The BLS collects consumer prices throughout the entire calendar month, dividing February into three pricing periods of roughly ten days each. Field representatives visit stores, check online listings, record prices. For February 2026, data collection ran from the first through the twenty-eighth.

The United States began airstrikes against Iran on February 28.

Virtually every price in today's report was recorded before the first strike. Items priced on the final day — a fraction of the third pricing period — could not reflect an oil shock that had not yet reached gas stations, grocery shelves, or shipping invoices. The national average for gasoline was two dollars and ninety-six cents when collection ended. It is three dollars and fifty-four cents today.

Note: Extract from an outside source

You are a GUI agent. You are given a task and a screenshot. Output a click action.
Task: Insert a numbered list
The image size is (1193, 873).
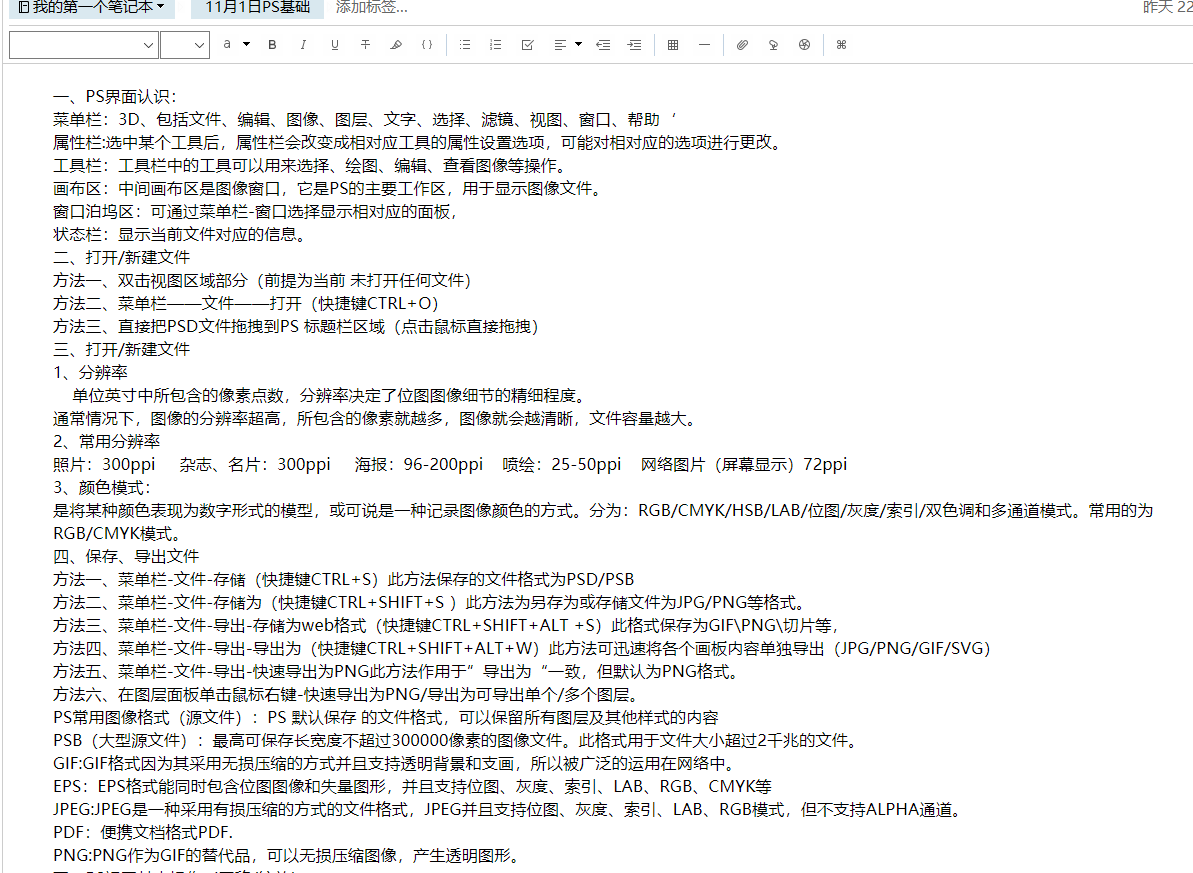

What the Bureau will report at 8:30 AM Eastern is a methodologically rigorous portrait of an economy that ceased to exist on the day the portrait was finished.


Two Regime Changes Behind

When this journal described the February CPI two days ago, the temporal mismatch was one layer deep. The data measured a pre-war economy while markets priced a war economy.

Since that assessment, the mismatch has compounded. Brent crude touched one hundred and nineteen dollars — a seventy percent spike from its pre-war level near seventy dollars. Then, on Sunday evening, the President said the conflict was "very complete, pretty much." Oil fell eleven percent in a single session. The Dow reversed eight hundred points.

Today's number is a dispatch from Economy A — pre-war, stable, gently decelerating — arriving while markets have already priced Economy B and begun pricing Economy C. It captures neither the war that sent oil above a hundred dollars nor the signal that may have marked its end.

The most anticipated inflation reading of the year will describe a world that no economy on earth currently inhabits.


The Asymmetry

A benign print — somewhere between Goldman's 0.17 percent and the consensus 0.3 percent — would contain no actionable information about the current state of inflation. It would confirm what no one disputed: that prices were moderate before the war. The pre-war trajectory was not the source of uncertainty. Markets will react regardless. CPI releases trigger algorithmic repricing of bonds, Fed funds futures, and risk assets. The machinery does not pause to assess whether its input is stale.

A hot print would be different. Any upward surprise in data collected entirely before the oil spike, the gas surge, and the twenty-five percent secondary tariffs would imply that inflation was already accelerating before the war compounded it. The assumption underlying every forward estimate — that the pre-war economy was on a gently disinflationary path — would weaken. Not because the war changed the number, but because the number was already worse than expected before the war began.

This is the asymmetry of the dispatch. A cool number is noise. A hot number is signal — not about the current trajectory, but about a starting point worse than anyone priced.


The Growing Distance

Monthly economic data has always arrived with a lag. The February CPI is released eleven days after February ends. This interval was designed for an economy whose dominant forces — housing costs, employment trends, consumer spending patterns — moved on quarterly timescales.

The forces reshaping this economy operate on different timescales entirely. A phone interview collapsed thirty-five dollars of oil premium in minutes. Military strikes restructured global shipping routes overnight. Secondary tariffs repriced supply chains in hours. The federal deficit crossed one trillion dollars in the first five months of the fiscal year — a fiscal context the CPI does not measure but one that will shape how every future inflation reading is interpreted.

The March CPI — the first to capture the oil shock, the gas surge, and the initial tariff pass-through — will not be released until mid-April. By then the conflict may have resolved and oil may have returned to seventy dollars. Or it may have escalated, and the data will arrive as another stale dispatch from another vanished economy.

The measurement always arrives from the past. The question is whether the distance between the past it describes and the present it enters is stable — or whether it is growing. When regime changes happen faster than measurement cycles, every data release becomes a dispatch. And every dispatch arrives later than the last.